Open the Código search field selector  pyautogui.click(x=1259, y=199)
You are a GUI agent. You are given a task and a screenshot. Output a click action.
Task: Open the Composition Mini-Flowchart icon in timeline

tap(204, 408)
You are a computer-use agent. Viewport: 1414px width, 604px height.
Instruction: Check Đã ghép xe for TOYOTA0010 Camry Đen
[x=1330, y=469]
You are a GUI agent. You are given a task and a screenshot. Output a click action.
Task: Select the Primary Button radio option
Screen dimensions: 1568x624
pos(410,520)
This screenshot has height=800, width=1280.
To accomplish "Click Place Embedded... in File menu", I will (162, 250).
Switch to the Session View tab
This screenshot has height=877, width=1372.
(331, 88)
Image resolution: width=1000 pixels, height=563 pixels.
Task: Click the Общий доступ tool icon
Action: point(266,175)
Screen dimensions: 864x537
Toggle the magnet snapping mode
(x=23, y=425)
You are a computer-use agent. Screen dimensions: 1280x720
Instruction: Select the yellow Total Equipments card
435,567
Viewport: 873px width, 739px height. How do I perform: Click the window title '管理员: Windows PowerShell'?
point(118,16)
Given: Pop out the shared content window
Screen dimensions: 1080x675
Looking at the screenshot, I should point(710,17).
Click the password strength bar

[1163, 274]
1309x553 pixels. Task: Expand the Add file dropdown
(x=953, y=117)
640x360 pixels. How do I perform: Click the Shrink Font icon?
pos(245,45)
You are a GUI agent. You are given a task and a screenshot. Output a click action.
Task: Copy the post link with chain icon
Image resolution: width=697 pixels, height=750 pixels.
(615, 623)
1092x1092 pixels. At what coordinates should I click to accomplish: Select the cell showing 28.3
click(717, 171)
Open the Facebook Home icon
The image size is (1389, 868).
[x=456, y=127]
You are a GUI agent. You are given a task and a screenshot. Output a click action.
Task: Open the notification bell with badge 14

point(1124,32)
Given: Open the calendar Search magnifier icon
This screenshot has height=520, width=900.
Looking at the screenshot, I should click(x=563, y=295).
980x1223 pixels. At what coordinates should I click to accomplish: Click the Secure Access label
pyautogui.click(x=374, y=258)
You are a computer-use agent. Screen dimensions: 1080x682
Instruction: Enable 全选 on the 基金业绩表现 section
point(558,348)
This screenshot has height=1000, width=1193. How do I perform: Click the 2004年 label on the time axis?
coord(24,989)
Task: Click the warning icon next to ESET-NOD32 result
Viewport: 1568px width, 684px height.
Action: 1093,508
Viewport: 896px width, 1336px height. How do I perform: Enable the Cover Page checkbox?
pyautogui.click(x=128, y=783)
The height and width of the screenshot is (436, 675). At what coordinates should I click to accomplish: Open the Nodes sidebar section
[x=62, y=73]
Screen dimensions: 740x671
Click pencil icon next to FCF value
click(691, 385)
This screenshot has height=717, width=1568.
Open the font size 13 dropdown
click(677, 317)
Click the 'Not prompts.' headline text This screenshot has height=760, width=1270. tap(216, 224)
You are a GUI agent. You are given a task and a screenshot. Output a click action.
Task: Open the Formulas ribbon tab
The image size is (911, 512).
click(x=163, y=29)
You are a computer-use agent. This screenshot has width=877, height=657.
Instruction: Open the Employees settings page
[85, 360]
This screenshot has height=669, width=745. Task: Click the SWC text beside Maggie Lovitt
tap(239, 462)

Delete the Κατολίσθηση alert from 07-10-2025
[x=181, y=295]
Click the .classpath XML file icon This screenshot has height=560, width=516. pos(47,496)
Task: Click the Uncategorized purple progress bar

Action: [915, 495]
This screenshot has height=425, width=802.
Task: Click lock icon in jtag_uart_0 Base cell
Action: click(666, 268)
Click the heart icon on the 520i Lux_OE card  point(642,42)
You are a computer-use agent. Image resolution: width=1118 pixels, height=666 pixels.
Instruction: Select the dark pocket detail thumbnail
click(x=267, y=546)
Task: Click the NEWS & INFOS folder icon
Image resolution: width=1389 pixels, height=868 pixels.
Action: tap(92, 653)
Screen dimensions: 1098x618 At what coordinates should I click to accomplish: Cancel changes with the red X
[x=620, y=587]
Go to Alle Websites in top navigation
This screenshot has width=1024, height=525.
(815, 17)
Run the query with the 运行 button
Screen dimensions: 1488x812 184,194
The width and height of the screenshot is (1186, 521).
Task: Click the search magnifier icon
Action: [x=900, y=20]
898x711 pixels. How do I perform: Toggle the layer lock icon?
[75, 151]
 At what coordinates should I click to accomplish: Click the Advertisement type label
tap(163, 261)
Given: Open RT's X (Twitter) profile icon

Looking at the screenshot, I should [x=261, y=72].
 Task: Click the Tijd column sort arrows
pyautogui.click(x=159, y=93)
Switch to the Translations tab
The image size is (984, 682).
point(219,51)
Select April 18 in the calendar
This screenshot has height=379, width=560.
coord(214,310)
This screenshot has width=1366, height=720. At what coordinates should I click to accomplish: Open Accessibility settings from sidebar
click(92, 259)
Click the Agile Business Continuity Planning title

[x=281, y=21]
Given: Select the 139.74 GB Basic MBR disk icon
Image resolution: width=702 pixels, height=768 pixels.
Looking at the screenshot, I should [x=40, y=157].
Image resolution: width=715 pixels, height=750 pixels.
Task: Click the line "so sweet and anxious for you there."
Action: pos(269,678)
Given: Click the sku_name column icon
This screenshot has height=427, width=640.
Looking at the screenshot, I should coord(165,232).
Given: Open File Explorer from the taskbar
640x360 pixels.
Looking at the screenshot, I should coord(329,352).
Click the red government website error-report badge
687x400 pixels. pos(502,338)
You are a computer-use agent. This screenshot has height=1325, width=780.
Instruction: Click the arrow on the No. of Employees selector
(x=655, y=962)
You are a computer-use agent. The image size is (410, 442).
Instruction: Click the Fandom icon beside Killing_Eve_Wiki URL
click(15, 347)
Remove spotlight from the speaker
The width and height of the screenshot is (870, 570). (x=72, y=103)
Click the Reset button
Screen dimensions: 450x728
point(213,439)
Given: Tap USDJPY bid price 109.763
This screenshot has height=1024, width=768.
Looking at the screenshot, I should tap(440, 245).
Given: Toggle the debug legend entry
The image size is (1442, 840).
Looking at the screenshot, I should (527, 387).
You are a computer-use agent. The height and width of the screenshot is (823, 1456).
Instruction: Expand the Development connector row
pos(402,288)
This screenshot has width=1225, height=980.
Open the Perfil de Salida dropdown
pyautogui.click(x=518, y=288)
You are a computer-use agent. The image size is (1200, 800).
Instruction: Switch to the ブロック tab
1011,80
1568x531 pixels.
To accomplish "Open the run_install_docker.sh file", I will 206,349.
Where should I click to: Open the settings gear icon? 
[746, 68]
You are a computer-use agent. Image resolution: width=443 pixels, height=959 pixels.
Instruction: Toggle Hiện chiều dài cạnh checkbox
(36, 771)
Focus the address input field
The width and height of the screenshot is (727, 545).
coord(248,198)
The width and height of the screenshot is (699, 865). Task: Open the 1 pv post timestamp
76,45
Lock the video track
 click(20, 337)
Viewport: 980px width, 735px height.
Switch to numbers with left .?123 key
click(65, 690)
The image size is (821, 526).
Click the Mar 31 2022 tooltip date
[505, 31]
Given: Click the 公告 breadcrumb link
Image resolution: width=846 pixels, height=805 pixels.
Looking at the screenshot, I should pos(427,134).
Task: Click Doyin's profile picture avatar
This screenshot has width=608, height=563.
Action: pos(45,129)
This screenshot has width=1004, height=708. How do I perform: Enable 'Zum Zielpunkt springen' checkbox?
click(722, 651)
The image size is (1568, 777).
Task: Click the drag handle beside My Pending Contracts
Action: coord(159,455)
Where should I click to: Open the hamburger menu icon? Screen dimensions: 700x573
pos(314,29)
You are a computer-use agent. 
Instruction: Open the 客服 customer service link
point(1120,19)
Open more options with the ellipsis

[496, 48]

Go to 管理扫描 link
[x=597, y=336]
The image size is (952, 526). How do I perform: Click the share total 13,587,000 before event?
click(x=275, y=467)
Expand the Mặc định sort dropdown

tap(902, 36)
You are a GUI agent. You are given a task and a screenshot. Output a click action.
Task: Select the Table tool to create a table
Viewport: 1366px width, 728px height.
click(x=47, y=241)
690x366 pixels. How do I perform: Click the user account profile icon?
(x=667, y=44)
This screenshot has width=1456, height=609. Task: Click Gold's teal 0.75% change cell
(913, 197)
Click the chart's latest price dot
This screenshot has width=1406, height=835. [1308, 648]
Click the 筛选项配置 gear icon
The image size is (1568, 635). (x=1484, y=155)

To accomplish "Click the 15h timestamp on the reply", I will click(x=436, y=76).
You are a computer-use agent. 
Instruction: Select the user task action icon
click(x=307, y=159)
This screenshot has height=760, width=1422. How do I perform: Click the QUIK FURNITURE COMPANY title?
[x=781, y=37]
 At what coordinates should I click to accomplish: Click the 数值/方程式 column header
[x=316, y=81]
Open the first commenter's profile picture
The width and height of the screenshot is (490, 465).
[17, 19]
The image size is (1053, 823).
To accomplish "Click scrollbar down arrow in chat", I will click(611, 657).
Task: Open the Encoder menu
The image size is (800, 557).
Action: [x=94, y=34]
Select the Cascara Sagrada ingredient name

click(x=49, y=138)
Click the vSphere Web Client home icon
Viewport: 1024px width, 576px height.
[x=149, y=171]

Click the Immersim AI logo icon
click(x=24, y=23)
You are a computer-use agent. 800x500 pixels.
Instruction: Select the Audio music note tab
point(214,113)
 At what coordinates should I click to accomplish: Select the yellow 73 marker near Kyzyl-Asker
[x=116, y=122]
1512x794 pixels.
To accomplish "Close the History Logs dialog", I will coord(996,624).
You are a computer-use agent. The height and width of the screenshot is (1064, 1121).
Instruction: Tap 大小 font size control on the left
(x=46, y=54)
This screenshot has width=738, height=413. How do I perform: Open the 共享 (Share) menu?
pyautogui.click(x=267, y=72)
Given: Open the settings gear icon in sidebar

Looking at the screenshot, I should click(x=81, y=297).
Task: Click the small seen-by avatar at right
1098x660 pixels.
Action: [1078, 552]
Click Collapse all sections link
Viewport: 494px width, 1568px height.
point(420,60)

* _Required action_:
Please report, as a bare number, how many lines of the data contain the word "calendar".

* _Response to the exercise_:
2